== Segment start ==
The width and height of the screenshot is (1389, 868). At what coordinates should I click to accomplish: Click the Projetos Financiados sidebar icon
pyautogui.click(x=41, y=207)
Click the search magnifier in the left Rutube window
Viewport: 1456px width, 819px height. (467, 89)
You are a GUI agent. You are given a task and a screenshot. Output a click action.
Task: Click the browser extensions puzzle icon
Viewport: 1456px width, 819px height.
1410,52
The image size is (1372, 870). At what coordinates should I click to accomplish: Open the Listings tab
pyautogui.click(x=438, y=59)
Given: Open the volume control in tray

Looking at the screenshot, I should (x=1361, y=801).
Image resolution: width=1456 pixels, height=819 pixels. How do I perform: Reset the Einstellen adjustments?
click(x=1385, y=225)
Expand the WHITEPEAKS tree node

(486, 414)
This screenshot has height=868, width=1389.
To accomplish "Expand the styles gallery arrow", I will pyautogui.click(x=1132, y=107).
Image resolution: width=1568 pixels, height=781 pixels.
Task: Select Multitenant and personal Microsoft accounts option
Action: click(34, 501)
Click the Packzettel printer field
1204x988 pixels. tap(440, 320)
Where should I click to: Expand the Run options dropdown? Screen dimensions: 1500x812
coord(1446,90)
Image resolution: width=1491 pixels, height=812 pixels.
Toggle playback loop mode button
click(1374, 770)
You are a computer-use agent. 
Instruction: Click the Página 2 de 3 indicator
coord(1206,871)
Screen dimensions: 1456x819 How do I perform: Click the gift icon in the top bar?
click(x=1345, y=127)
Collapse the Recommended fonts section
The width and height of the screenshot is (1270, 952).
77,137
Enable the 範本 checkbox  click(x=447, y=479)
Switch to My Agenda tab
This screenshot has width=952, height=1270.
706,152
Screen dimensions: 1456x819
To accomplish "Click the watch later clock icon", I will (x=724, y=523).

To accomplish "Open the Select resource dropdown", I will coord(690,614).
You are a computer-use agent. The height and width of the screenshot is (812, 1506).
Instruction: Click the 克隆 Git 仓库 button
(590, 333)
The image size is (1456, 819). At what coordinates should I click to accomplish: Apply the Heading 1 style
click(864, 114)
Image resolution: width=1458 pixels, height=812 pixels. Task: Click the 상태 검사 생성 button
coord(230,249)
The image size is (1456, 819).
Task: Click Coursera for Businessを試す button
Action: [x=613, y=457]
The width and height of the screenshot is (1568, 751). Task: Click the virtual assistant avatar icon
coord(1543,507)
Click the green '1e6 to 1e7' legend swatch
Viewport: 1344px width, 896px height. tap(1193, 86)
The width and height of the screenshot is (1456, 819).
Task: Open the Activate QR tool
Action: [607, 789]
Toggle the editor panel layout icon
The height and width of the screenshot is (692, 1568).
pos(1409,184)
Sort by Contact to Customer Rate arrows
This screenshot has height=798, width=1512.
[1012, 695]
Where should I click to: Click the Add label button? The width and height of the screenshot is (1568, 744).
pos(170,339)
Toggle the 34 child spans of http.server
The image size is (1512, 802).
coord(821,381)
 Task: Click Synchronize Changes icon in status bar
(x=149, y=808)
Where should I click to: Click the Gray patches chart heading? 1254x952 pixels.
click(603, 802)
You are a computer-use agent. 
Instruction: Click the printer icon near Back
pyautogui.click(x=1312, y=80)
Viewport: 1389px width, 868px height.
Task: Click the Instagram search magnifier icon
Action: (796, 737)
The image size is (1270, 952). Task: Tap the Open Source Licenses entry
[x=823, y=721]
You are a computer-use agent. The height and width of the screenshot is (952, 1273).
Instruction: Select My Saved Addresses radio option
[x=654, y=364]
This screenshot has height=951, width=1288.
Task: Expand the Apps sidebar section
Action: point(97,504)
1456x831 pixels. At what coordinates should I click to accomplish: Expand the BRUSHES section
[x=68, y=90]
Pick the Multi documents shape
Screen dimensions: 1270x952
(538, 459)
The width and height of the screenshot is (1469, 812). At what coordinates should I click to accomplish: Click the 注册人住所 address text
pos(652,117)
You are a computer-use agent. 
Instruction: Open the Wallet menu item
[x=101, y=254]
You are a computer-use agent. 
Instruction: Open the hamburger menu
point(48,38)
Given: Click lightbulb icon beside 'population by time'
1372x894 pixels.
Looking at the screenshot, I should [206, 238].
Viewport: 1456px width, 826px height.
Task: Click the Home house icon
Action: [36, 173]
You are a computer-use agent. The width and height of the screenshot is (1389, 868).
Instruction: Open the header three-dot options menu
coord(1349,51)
== Segment end ==
_Directions for this task_
Reproduce every record, making sure each one stays exactly the same.

_Answer area_
The width and height of the screenshot is (1389, 868). At what coordinates should I click to accomplish: Click the Projetos Financiados sidebar icon
pyautogui.click(x=41, y=207)
Click the search magnifier in the left Rutube window
Viewport: 1456px width, 819px height. (467, 89)
You are a GUI agent. You are given a task and a screenshot. Output a click action.
Task: Click the browser extensions puzzle icon
Viewport: 1456px width, 819px height.
1410,52
The image size is (1372, 870). At what coordinates should I click to accomplish: Open the Listings tab
pyautogui.click(x=438, y=59)
Given: Open the volume control in tray

Looking at the screenshot, I should (x=1361, y=801).
Image resolution: width=1456 pixels, height=819 pixels. How do I perform: Reset the Einstellen adjustments?
click(x=1385, y=225)
Expand the WHITEPEAKS tree node

(486, 414)
This screenshot has height=868, width=1389.
To accomplish "Expand the styles gallery arrow", I will pyautogui.click(x=1132, y=107).
Image resolution: width=1568 pixels, height=781 pixels.
Task: Select Multitenant and personal Microsoft accounts option
Action: click(34, 501)
Click the Packzettel printer field
1204x988 pixels. tap(440, 320)
Where should I click to: Expand the Run options dropdown? Screen dimensions: 1500x812
coord(1446,90)
Image resolution: width=1491 pixels, height=812 pixels.
Toggle playback loop mode button
click(1374, 770)
You are a computer-use agent. 
Instruction: Click the Página 2 de 3 indicator
coord(1206,871)
Screen dimensions: 1456x819 How do I perform: Click the gift icon in the top bar?
click(x=1345, y=127)
Collapse the Recommended fonts section
The width and height of the screenshot is (1270, 952).
77,137
Enable the 範本 checkbox  click(x=447, y=479)
Switch to My Agenda tab
This screenshot has width=952, height=1270.
706,152
Screen dimensions: 1456x819
To accomplish "Click the watch later clock icon", I will (x=724, y=523).

To accomplish "Open the Select resource dropdown", I will coord(690,614).
You are a computer-use agent. The height and width of the screenshot is (812, 1506).
Instruction: Click the 克隆 Git 仓库 button
(590, 333)
The image size is (1456, 819). At what coordinates should I click to accomplish: Apply the Heading 1 style
click(864, 114)
Image resolution: width=1458 pixels, height=812 pixels. Task: Click the 상태 검사 생성 button
coord(230,249)
The image size is (1456, 819).
Task: Click Coursera for Businessを試す button
Action: [x=613, y=457]
The width and height of the screenshot is (1568, 751). Task: Click the virtual assistant avatar icon
coord(1543,507)
Click the green '1e6 to 1e7' legend swatch
Viewport: 1344px width, 896px height. tap(1193, 86)
The width and height of the screenshot is (1456, 819).
Task: Open the Activate QR tool
Action: [607, 789]
Toggle the editor panel layout icon
The height and width of the screenshot is (692, 1568).
pos(1409,184)
Sort by Contact to Customer Rate arrows
This screenshot has height=798, width=1512.
[1012, 695]
Where should I click to: Click the Add label button? The width and height of the screenshot is (1568, 744).
pos(170,339)
Toggle the 34 child spans of http.server
The image size is (1512, 802).
coord(821,381)
 Task: Click Synchronize Changes icon in status bar
(x=149, y=808)
Where should I click to: Click the Gray patches chart heading? 1254x952 pixels.
click(603, 802)
You are a computer-use agent. 
Instruction: Click the printer icon near Back
pyautogui.click(x=1312, y=80)
Viewport: 1389px width, 868px height.
Task: Click the Instagram search magnifier icon
Action: (796, 737)
The image size is (1270, 952). Task: Tap the Open Source Licenses entry
[x=823, y=721]
You are a computer-use agent. The height and width of the screenshot is (952, 1273).
Instruction: Select My Saved Addresses radio option
[x=654, y=364]
This screenshot has height=951, width=1288.
Task: Expand the Apps sidebar section
Action: point(97,504)
1456x831 pixels. At what coordinates should I click to accomplish: Expand the BRUSHES section
[x=68, y=90]
Pick the Multi documents shape
Screen dimensions: 1270x952
(538, 459)
The width and height of the screenshot is (1469, 812). At what coordinates should I click to accomplish: Click the 注册人住所 address text
pos(652,117)
You are a computer-use agent. 
Instruction: Open the Wallet menu item
[x=101, y=254]
You are a computer-use agent. 
Instruction: Open the hamburger menu
point(48,38)
Given: Click lightbulb icon beside 'population by time'
1372x894 pixels.
Looking at the screenshot, I should [206, 238].
Viewport: 1456px width, 826px height.
Task: Click the Home house icon
Action: [36, 173]
You are a computer-use agent. The width and height of the screenshot is (1389, 868).
Instruction: Open the header three-dot options menu
coord(1349,51)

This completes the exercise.